The pharmaceutical industry wastes about US$50 billion per year in inefficient manufacturing. It takes time and money to develop and produce life-saving biopharmaceutical medications, so anything that can make production systems more flexible, scalable and quicker to implement can save these valuable resources.
Bioprocessing applications include large- and small-molecule processes. While traditional medicines are compounded from molecules with fewer than 60 atoms, biopharmaceuticals such as insulin have molecules with hundreds of atoms; flu vaccines have more than 100,000. This complexity makes development and upstream and downstream production of biopharmaceuticals increasingly complex and costly.
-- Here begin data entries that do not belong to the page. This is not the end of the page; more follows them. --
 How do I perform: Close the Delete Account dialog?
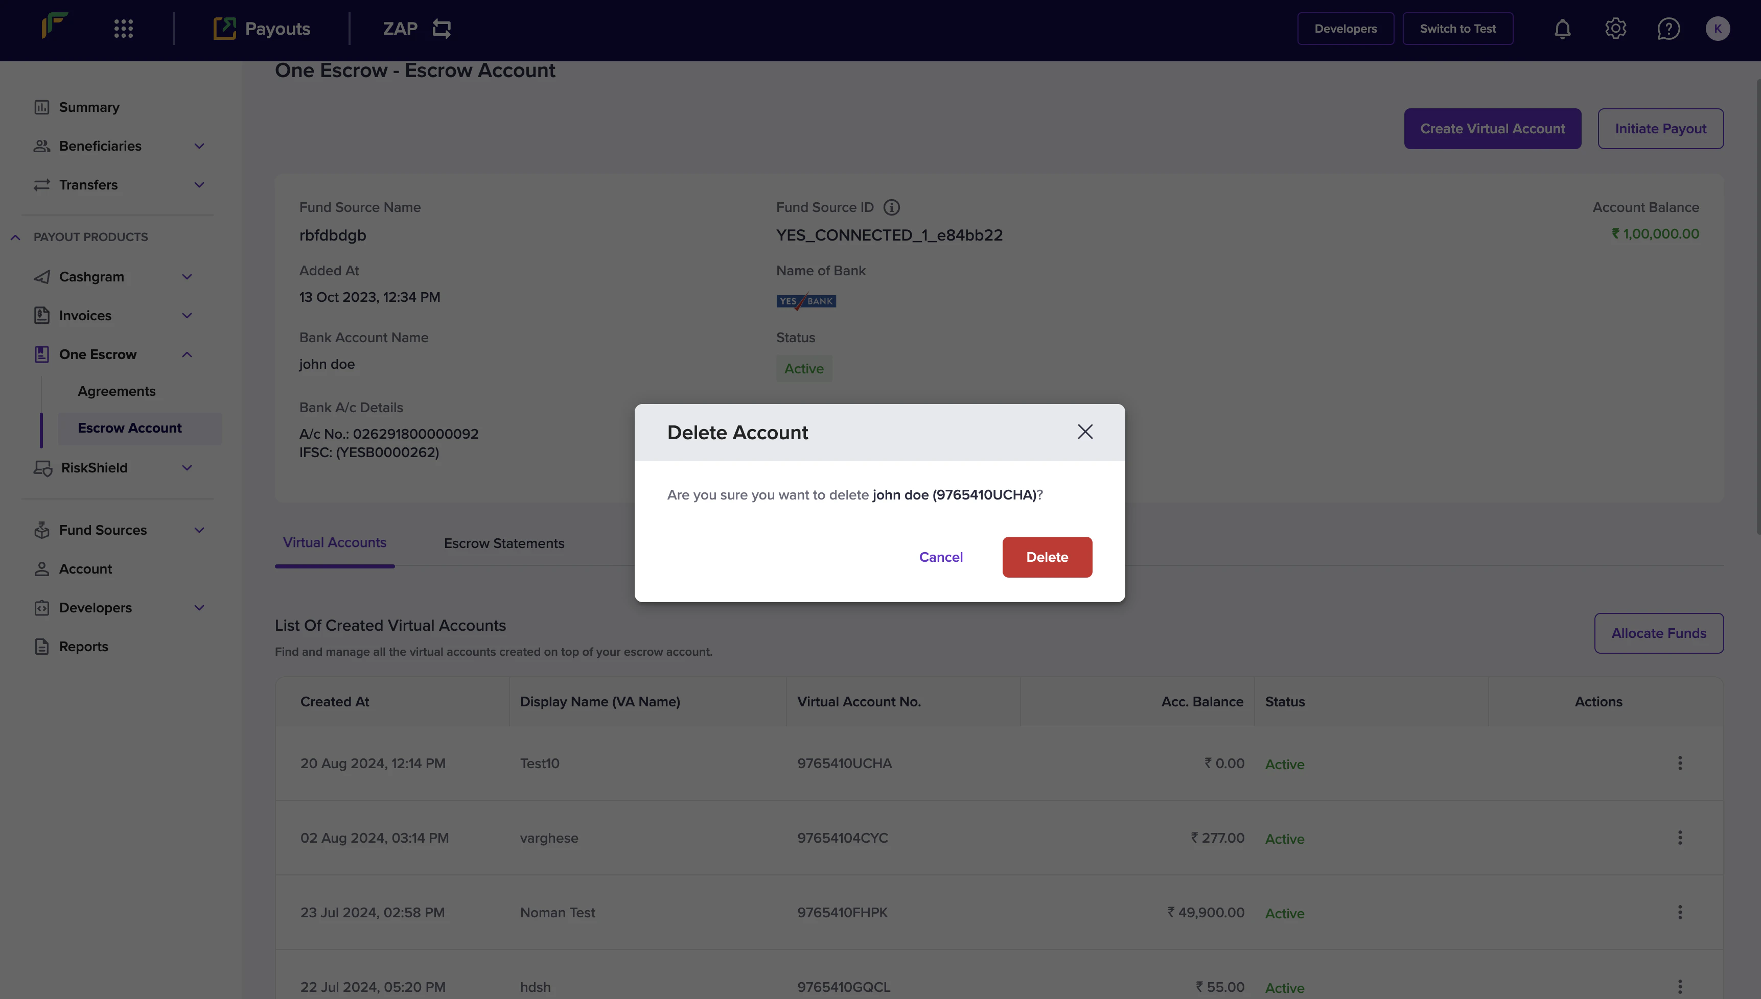[x=1085, y=432]
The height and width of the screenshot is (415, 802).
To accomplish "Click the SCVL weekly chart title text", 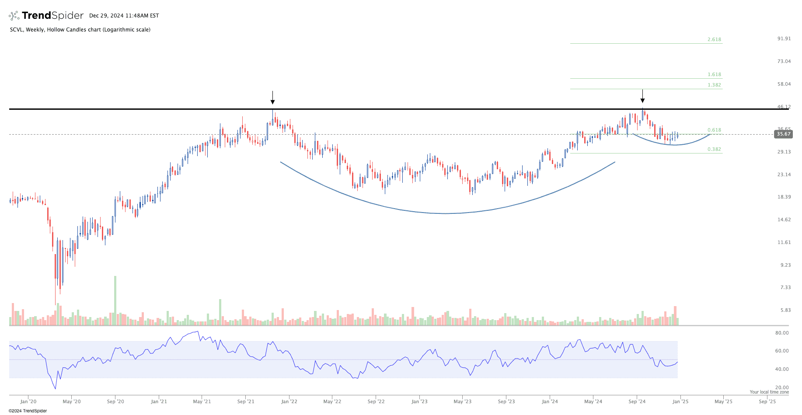I will [x=80, y=30].
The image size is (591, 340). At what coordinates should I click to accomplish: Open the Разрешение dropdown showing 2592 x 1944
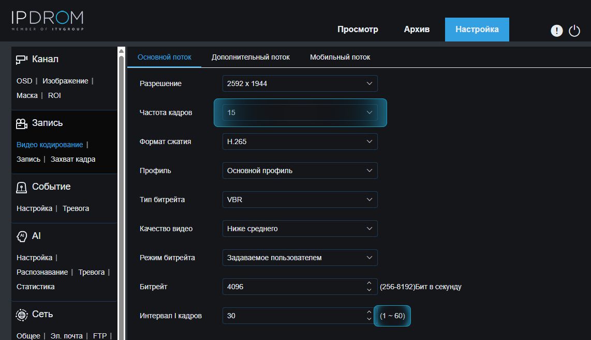pyautogui.click(x=300, y=83)
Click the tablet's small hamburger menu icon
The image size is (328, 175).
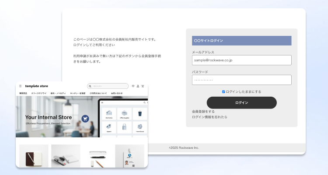tap(102, 103)
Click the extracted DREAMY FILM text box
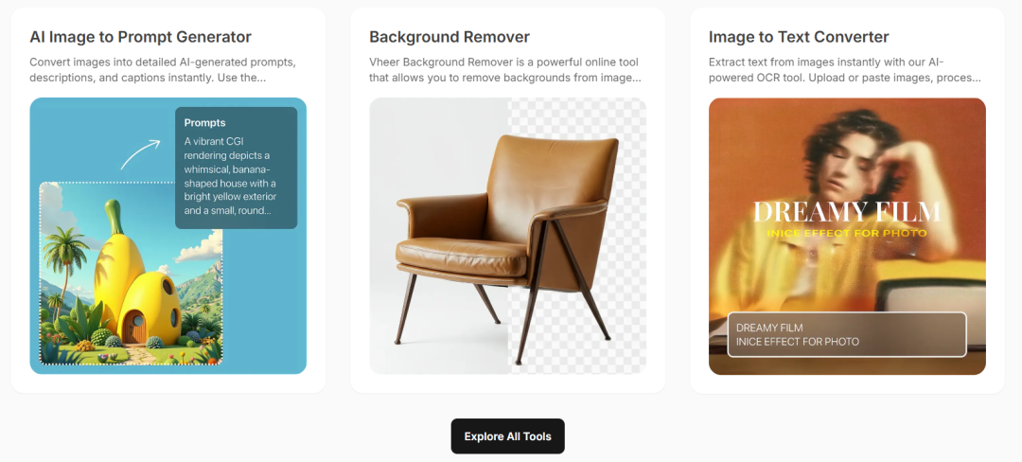Viewport: 1022px width, 462px height. point(847,335)
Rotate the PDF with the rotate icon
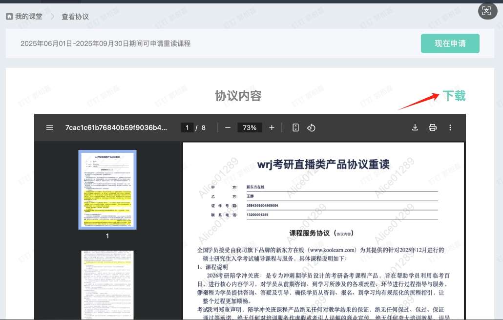This screenshot has width=503, height=320. coord(311,128)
The small window before each new product’s patent expires further adds to the challenge of developing new pharmaceutical and medical products. It can take five to seven years to build a new facility and begin full-scale production. If a drug maker can implement a single-use bioprocess facility in 12 to 18 months, that can save money and time, and ultimately get life-saving medicines to market faster.
Streamlining the deployment of systems, reducing islands of automation, and decreasing the time spent on gathering and cleaning data all can help biomanufacturing players accelerate their time to market.
One firm working toward those goals is Cytiva, a global provider of technologies and services for the life sciences industry. Based in Sweden with U.S. headquarters in Marlborough, Massachusetts, Cytiva’s job is to supply tools and services pharmaceutical manufacturers need to work better, faster and safer. The firm has more than 10,000 employees across 40 countries.
Supporting the Helpers
“Now more than ever as an industry, we must get smaller, faster and more cost-effective in the way we manufacture drugs, vaccines and therapeutics,” says Kevin Seaver, executive general manager, Automation and Digital at Cytiva. “Our aim is to help companies go from seven years down to three or four by doing much of the engineering and automation work upfront.”